MATERIAL FOR THIS EXERCISE
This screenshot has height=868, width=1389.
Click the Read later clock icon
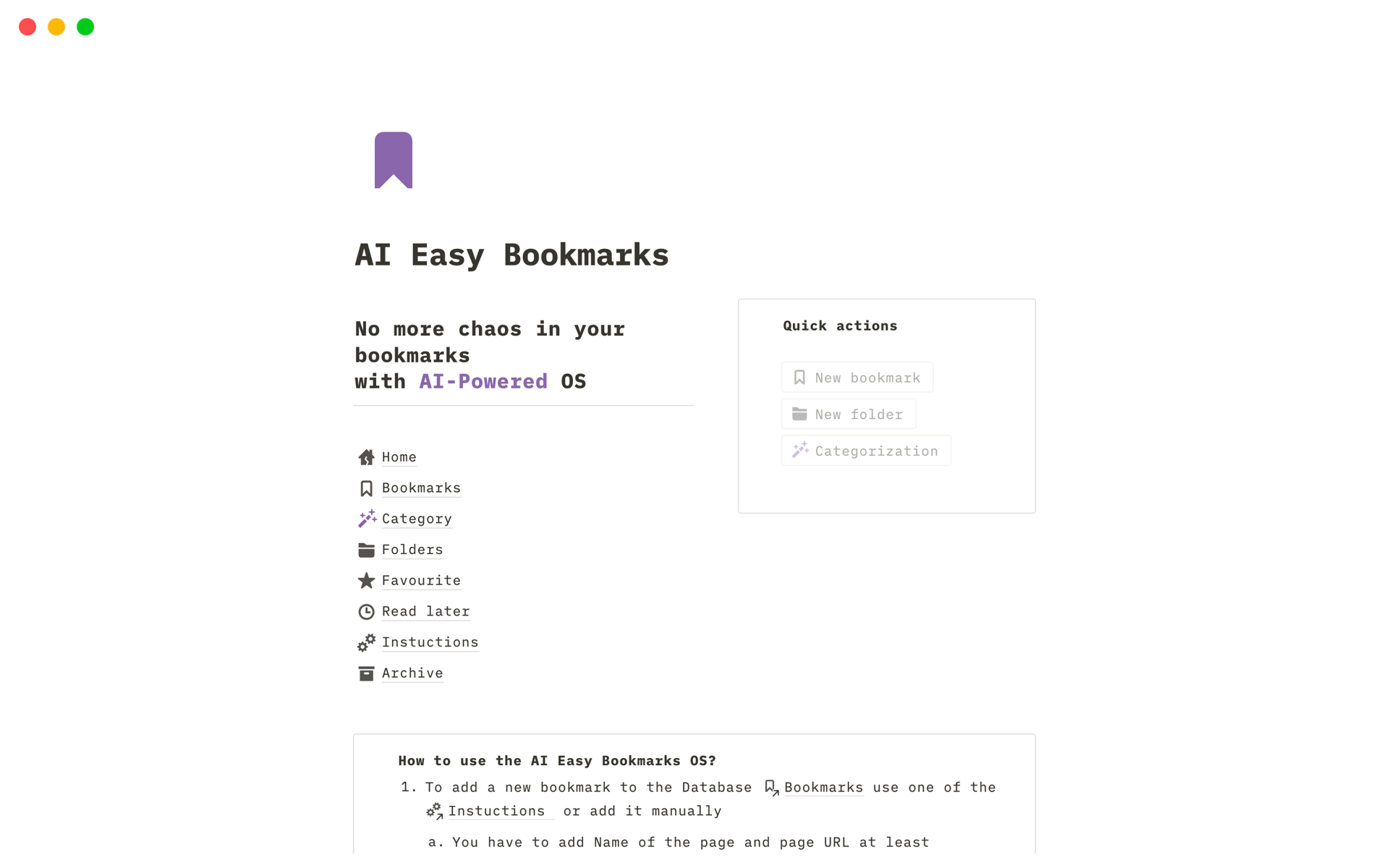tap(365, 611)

...

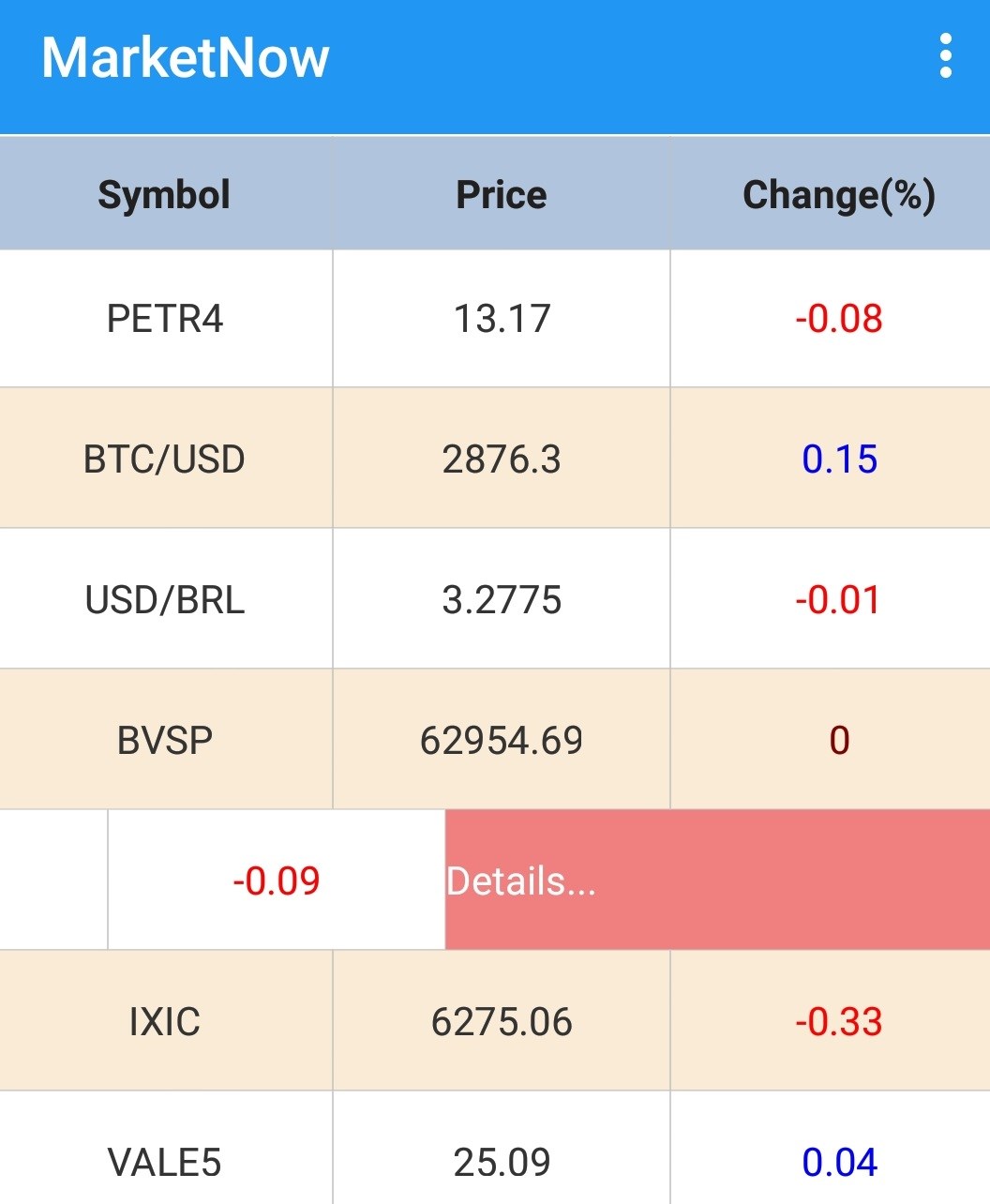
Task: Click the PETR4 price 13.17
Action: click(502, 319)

...

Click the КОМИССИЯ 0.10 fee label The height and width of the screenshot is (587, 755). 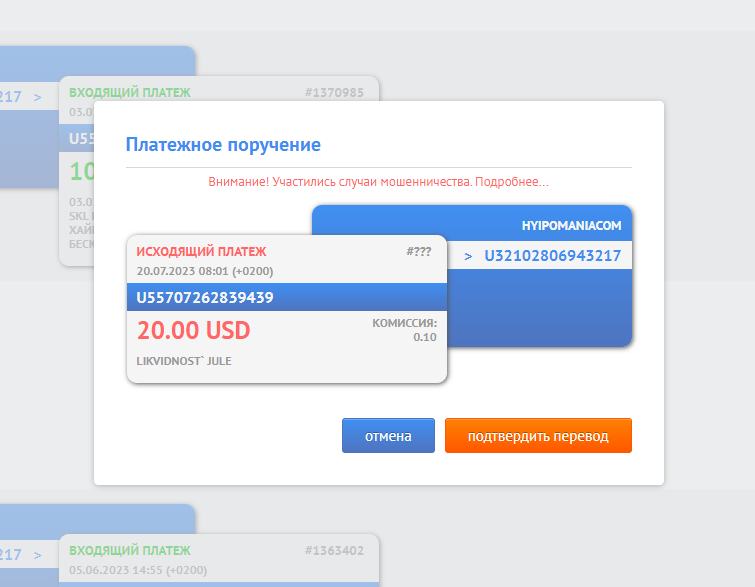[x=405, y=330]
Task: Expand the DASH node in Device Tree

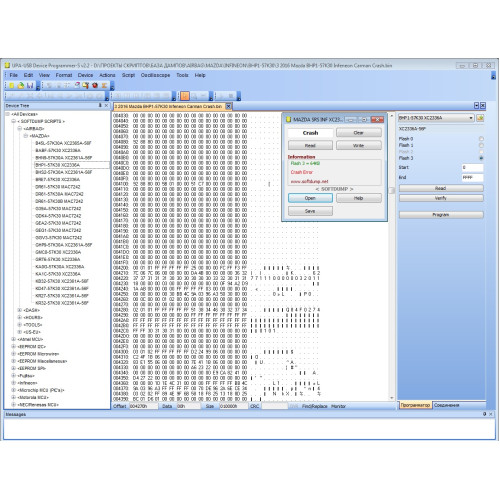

DIRECTIONS FOR THIS TASK
Rewrite the lines starting at the one containing "This screenshot has height=868, width=1389." and ending at the one containing "tap(365, 611)", requests included, multiplying every coordinate in the answers by 1.05 and rounding to whole numbers with halves rounded up. Omit the pictures from your answer.

THE SOLUTION
This screenshot has height=868, width=1389.
Click the Read later clock icon
tap(383, 642)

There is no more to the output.